Exercise prompt. Your answer should hold all lines of the entries that include the word "card".

Extracted records:
--- --- ---

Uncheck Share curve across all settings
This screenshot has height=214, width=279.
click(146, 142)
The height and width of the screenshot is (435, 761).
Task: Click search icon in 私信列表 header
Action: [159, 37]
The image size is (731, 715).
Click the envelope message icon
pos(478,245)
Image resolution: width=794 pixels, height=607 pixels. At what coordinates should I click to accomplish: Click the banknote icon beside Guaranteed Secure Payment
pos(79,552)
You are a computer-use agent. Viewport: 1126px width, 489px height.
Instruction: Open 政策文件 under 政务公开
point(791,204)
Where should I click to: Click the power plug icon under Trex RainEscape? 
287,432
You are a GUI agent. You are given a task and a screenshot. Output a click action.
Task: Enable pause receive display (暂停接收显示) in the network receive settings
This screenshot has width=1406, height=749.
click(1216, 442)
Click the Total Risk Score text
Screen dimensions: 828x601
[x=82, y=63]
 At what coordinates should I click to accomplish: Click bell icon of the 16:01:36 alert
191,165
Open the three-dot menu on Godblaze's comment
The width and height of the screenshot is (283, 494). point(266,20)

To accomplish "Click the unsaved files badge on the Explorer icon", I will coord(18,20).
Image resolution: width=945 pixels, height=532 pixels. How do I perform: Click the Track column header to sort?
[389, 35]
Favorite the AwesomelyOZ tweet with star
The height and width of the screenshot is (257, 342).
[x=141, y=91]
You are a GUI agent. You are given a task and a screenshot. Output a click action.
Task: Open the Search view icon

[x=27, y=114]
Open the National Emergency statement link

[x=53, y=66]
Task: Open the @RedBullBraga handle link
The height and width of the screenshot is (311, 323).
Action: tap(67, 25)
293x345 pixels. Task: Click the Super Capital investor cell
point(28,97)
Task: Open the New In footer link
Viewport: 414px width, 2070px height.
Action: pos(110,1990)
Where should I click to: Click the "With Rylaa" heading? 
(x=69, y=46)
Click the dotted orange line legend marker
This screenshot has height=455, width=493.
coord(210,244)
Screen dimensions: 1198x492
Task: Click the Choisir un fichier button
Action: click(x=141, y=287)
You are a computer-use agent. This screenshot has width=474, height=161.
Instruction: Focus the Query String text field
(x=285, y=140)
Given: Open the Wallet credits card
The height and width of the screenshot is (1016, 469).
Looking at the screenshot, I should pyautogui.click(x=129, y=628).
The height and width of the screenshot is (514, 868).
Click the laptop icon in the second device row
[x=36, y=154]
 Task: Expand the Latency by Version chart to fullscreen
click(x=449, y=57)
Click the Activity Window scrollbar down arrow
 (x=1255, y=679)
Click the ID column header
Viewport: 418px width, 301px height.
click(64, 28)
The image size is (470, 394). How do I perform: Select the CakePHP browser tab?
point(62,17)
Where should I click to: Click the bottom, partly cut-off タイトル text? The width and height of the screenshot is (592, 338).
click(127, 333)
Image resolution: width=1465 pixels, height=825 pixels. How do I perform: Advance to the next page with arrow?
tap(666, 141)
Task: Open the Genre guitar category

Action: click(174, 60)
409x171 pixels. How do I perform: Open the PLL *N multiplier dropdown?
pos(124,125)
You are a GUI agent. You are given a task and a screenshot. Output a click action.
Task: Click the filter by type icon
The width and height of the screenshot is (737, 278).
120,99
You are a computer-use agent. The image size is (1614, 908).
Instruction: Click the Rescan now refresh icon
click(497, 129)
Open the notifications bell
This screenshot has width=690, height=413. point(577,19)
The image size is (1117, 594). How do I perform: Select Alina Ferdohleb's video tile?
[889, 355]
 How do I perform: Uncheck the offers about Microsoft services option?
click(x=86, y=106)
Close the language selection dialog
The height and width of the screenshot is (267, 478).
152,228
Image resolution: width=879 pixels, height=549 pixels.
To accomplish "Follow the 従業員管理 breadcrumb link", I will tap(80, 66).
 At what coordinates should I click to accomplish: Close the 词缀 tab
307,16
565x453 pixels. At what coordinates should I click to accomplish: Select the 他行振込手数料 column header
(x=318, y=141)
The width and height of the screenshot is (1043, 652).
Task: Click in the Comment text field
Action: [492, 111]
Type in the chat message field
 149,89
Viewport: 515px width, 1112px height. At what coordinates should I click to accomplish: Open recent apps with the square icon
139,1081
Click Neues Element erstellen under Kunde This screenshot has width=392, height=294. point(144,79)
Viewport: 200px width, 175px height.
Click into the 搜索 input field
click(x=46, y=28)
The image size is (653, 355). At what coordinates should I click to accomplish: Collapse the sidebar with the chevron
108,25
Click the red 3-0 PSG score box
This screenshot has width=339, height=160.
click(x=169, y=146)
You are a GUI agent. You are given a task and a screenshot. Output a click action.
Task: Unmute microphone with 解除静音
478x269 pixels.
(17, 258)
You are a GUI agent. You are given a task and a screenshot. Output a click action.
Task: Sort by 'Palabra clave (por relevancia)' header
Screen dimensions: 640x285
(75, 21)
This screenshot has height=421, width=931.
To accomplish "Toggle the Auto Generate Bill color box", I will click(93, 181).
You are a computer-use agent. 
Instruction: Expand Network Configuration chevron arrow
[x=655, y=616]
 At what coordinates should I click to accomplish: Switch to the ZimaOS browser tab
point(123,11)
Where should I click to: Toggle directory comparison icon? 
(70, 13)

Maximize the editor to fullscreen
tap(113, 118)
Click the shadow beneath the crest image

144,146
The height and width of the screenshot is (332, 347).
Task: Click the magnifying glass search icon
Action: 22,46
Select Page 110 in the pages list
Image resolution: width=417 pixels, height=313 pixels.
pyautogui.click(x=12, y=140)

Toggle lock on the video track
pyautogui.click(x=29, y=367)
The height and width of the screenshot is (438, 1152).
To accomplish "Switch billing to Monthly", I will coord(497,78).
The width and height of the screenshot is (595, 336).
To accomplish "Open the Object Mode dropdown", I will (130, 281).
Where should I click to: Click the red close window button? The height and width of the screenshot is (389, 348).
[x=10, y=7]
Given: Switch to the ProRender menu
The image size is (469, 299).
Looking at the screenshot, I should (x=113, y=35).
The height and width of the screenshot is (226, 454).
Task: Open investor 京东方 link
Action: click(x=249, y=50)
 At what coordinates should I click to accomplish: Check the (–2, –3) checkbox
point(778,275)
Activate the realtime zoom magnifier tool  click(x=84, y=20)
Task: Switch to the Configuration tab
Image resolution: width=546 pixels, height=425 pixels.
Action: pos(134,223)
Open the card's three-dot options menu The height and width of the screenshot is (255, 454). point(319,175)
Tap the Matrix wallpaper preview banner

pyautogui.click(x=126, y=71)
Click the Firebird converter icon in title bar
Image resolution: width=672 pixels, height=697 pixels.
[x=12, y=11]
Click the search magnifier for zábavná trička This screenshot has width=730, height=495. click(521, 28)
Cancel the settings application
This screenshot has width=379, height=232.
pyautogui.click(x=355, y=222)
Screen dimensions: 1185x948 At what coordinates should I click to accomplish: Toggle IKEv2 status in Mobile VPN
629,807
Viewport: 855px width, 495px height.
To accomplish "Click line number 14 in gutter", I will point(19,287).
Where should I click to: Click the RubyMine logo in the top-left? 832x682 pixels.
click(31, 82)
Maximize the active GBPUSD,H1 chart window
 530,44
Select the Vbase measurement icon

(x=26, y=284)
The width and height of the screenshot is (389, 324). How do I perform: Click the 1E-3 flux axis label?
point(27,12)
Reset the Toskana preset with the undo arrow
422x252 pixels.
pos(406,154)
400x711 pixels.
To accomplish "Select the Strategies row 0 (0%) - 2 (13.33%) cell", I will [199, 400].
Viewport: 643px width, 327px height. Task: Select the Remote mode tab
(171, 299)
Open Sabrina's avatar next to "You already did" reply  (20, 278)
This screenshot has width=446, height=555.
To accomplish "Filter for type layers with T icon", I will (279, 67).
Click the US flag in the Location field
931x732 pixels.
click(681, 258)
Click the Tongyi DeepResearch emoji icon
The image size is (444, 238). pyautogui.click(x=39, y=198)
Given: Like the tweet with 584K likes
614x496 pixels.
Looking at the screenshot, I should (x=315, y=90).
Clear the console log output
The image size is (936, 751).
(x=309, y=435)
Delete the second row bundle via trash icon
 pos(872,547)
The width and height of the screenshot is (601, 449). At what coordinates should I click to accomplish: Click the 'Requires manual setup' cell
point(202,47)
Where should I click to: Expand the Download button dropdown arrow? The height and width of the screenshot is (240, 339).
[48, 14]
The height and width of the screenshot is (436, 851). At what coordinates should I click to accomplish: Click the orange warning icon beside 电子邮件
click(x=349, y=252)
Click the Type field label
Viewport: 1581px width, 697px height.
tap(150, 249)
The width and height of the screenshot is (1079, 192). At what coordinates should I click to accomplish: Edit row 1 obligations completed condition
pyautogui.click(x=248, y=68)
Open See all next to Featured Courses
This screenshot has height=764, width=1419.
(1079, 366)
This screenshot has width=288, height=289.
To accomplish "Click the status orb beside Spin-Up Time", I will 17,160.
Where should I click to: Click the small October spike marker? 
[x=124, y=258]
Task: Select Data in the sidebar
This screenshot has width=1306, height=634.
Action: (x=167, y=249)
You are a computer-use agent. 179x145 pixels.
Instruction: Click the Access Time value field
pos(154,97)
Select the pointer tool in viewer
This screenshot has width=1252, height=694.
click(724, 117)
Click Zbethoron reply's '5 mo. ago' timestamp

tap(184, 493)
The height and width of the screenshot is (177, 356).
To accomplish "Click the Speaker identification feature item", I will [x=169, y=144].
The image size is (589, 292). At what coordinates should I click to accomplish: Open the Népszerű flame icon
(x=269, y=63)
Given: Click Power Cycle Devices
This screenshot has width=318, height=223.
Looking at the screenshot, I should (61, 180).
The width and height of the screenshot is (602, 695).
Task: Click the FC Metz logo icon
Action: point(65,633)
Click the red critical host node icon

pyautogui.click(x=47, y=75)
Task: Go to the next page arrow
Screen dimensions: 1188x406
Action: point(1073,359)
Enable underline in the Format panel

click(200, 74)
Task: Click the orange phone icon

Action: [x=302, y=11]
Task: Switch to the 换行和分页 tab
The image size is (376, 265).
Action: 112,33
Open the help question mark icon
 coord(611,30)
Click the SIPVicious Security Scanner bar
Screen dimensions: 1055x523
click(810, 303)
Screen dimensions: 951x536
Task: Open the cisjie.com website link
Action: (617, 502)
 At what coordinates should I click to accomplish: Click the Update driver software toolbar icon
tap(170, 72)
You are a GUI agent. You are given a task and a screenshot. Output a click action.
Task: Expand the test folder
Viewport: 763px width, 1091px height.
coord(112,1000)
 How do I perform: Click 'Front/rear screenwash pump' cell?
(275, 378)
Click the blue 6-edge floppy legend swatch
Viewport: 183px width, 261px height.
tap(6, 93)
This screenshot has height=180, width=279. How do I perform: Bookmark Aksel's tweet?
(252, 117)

--- --- ---

Exercise response.
Given: Open the Wallet credits card
Open the card's three-dot options menu The height and width of the screenshot is (255, 454). point(319,175)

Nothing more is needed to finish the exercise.